_RECORDS FOR PROCESSING_
....

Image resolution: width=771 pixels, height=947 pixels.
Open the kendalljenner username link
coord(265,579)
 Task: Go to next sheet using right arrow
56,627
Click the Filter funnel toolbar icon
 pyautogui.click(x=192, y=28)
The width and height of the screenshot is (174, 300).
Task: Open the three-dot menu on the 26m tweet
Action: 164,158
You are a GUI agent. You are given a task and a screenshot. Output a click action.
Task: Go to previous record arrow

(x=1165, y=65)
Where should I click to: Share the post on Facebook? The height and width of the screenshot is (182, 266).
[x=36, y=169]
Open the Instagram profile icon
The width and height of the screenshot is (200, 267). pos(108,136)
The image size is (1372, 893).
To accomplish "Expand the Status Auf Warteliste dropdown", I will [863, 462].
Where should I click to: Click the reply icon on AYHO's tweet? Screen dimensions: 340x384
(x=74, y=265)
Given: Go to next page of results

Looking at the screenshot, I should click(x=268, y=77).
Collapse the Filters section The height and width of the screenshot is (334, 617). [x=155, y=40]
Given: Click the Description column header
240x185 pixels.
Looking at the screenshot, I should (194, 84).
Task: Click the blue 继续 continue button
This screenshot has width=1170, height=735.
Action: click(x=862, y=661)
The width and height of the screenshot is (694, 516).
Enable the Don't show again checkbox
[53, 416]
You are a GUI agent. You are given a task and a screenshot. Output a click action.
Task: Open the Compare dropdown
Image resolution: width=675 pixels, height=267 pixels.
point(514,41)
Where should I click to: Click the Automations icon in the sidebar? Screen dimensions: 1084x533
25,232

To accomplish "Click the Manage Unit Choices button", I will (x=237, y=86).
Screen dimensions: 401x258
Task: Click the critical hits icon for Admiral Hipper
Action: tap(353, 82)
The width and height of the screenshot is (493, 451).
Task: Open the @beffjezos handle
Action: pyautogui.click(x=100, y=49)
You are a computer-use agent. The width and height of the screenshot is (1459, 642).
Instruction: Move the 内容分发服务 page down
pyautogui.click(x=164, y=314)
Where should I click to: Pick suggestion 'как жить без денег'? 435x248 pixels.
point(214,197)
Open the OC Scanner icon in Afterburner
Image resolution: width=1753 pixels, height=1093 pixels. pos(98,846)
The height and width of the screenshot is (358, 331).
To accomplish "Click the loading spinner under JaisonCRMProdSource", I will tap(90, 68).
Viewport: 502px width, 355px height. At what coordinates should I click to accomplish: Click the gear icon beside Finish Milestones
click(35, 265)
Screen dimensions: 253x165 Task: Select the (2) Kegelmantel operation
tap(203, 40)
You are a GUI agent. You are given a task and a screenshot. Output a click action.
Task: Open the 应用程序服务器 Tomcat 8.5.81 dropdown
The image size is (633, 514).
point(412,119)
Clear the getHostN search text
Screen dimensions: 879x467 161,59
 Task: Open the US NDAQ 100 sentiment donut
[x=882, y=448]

....

Report back each line in the material above that contains the string "dropdown".

To accomplish "Expand the Status Auf Warteliste dropdown", I will [863, 462].
Task: Open the Compare dropdown
Task: Open the 应用程序服务器 Tomcat 8.5.81 dropdown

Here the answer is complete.